リートは言いにくそうにしていると、ルネアは図星だと察する。
ルネアは笑顔になった。

「アールさんって意外と欠点多いですよね!
あっ!何かわかんない事があったら僕にも聞いてくださいね!僕結構頭には自信あるんです!」

アールは無表情だったが心の中ではお怒りだった。

(コイツ、テノと同じくらいウザい性格してる。)

「あ、魔法は全くわかんないですけど…えへへ…」

ルネアはニコニコしていると、アールはルネアの前まで歩いてくる。
そしてアールはルネアの胸ぐらを掴むので、ルネアは驚いた。

「なな!なんですか!?」

アールは余った片手に赤色の電気を帯びると呟く。

「私が教えてやるぞ。」

「いや!それ殺しにかかってません!?さっきの続きですかぁ!?」

それでもアールは魔法を強くするので、リートは慌ててアールに両手をかざした。

「弱い者いじめしちゃダメぇーっ!」

リートはそう叫ぶと、その手から水の衝撃波が生まれる。
ルネアを離してアールは衝撃波に飛ばされると、壁に頭から打ち付けてしまった。

「アールさんっ!」

ルネアは心配すると、リートも焦る。

「あっ…!ごめんアール…!」

ずぶ濡れのアールは起き上がると、二人の前にやってきた。
二人は表情が堅くなっていると、アールは呟く。

「…すまない…。」

「え…」

リートはポカンとすると、アールは恥ずかしいのか小声で言った。

「ルネアに腹が立ったから…逆に魔法を教えようと…見栄張った…。
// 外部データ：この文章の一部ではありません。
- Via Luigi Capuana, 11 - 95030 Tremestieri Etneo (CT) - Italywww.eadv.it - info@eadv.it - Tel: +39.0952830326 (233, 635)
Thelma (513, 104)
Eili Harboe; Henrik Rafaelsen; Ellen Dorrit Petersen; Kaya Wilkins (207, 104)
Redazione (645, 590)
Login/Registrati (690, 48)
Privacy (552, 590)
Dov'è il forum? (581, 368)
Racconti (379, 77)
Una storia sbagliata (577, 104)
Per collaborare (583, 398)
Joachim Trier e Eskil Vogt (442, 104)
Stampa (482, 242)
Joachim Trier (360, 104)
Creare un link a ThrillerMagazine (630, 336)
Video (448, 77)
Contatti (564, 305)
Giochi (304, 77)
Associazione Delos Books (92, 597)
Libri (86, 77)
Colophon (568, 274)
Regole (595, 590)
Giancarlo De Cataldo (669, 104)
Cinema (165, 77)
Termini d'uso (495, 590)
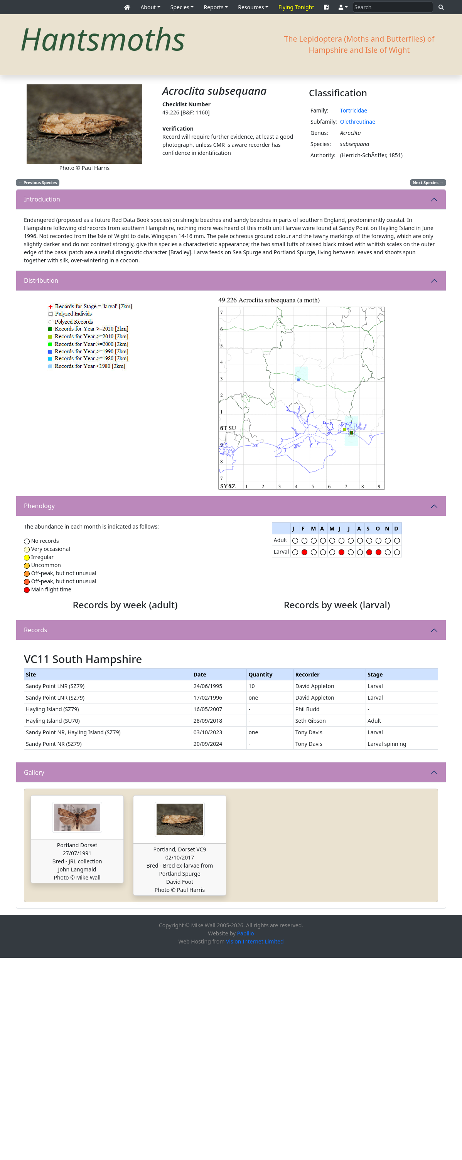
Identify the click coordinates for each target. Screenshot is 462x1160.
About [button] (148, 7)
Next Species (428, 182)
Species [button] (179, 7)
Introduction (42, 199)
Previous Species (38, 182)
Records (35, 731)
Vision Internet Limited (255, 1143)
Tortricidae (353, 110)
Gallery (34, 974)
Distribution (41, 280)
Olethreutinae (357, 121)
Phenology (39, 506)
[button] (343, 7)
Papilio (245, 1135)
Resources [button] (251, 7)
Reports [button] (213, 7)
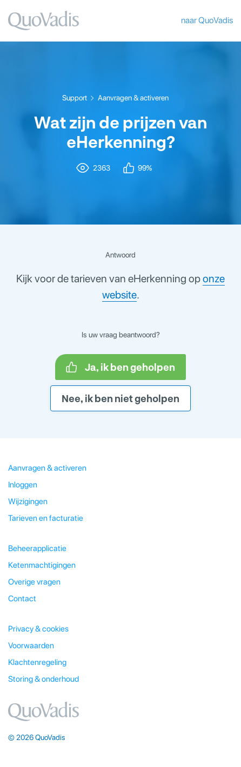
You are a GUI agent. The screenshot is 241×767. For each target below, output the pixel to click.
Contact (22, 598)
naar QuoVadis (207, 20)
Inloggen (22, 485)
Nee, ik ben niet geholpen (120, 398)
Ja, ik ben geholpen (120, 367)
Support (74, 97)
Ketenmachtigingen (42, 565)
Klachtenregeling (37, 662)
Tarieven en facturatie (45, 518)
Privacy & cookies (38, 629)
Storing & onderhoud (43, 679)
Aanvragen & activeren (133, 97)
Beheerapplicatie (37, 548)
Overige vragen (34, 582)
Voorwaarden (31, 645)
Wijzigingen (28, 501)
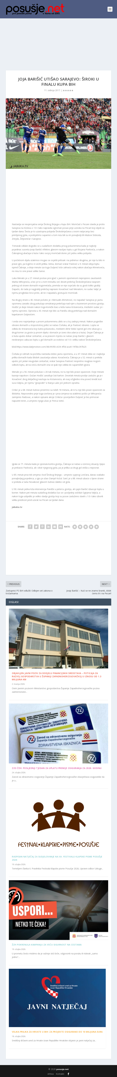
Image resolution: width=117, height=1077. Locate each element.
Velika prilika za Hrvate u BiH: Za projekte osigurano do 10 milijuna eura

」

そう言うとアールはそのまま部屋を出て行った。
リートは驚いた顔でルネアを見ると、ルネアはリートを見て言った。

「あれ、魔法を教えようとしたんじゃなくて、僕を始末しようとしてましたよね?」

「えと…アールは教えるつもりだったんじゃないかしら…」

「嘘だぁ!」

「アールは不器用だから…」

「…わかります。」

リートの不器用という言葉に、ルネアはなんとなくであったが納得してしまうのだった。